Your instructions:
Read the data below line by line and copy each one with "Given" in it.

Exercise inputs:
=======
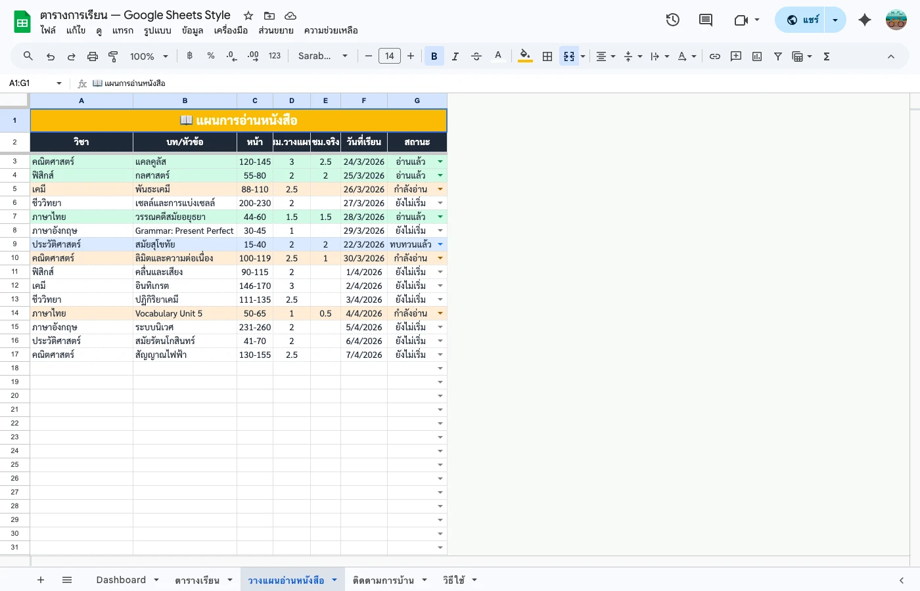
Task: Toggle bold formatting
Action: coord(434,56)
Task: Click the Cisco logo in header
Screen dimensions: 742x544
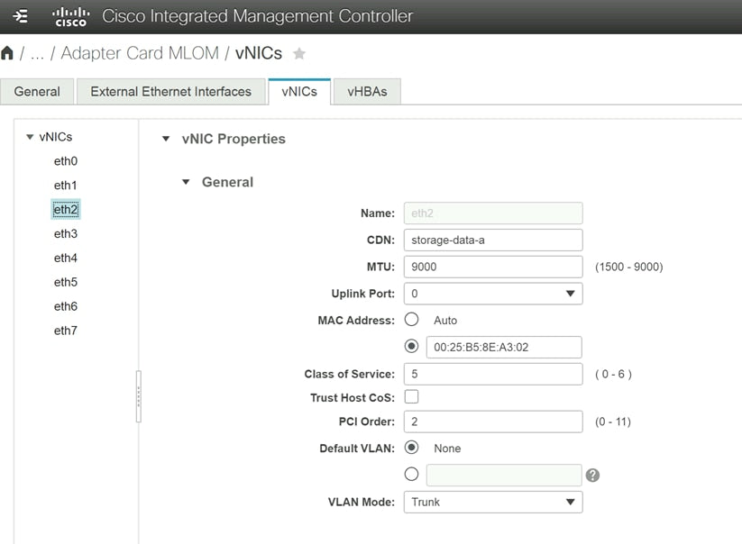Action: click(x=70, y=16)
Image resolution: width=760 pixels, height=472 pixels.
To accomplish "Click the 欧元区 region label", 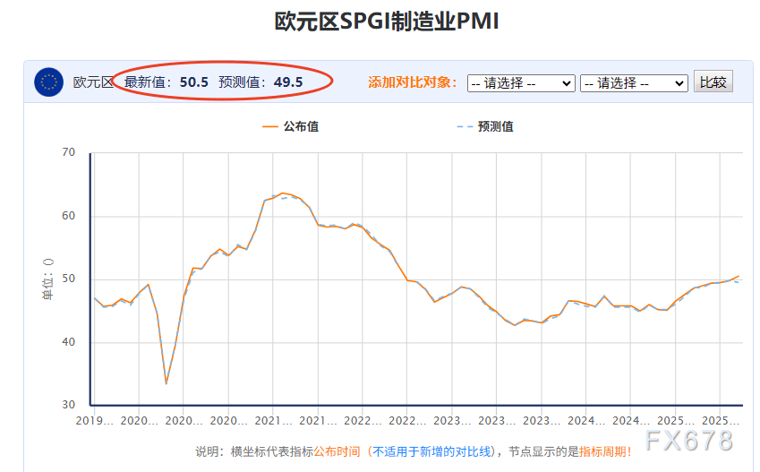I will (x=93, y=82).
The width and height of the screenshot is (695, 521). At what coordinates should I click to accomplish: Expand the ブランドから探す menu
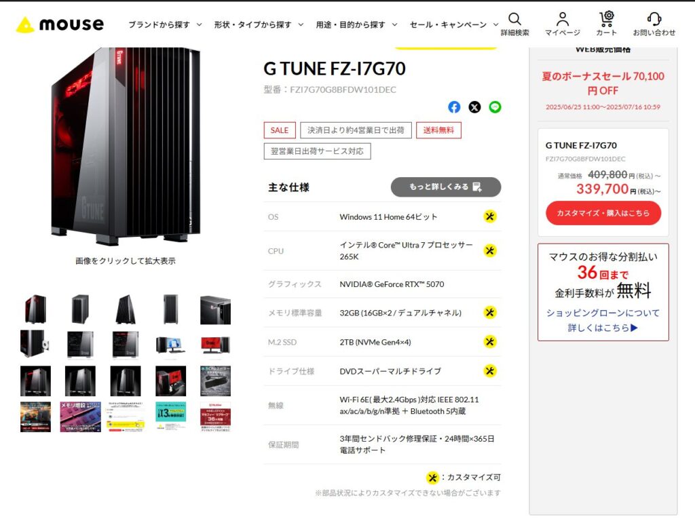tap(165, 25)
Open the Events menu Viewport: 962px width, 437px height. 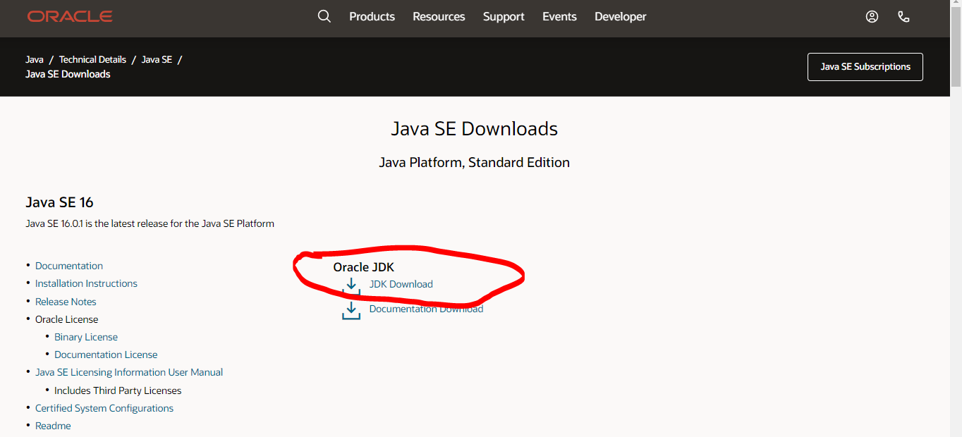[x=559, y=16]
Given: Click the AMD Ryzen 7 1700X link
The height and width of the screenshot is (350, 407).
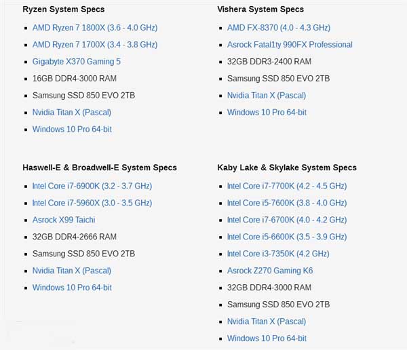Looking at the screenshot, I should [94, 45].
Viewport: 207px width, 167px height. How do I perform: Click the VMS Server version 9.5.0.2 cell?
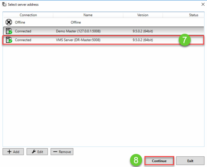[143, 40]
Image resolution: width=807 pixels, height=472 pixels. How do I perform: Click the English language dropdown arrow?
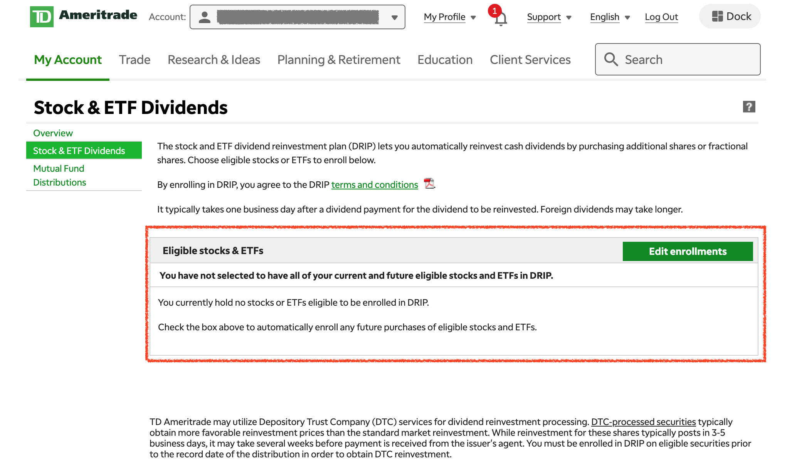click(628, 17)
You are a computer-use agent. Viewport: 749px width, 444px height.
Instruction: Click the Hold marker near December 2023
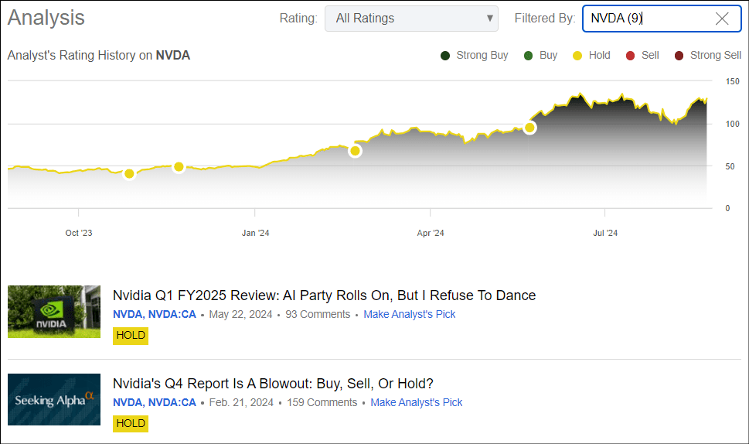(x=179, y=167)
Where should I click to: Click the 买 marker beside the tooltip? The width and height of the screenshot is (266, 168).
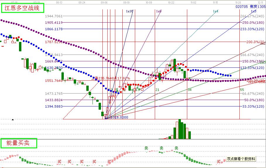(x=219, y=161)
=======
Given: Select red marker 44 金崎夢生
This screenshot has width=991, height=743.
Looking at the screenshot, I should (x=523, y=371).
=======
Answer space:
Given: Click the AMD Ryzen 7 1700X link
Given: Select red marker 44 金崎夢生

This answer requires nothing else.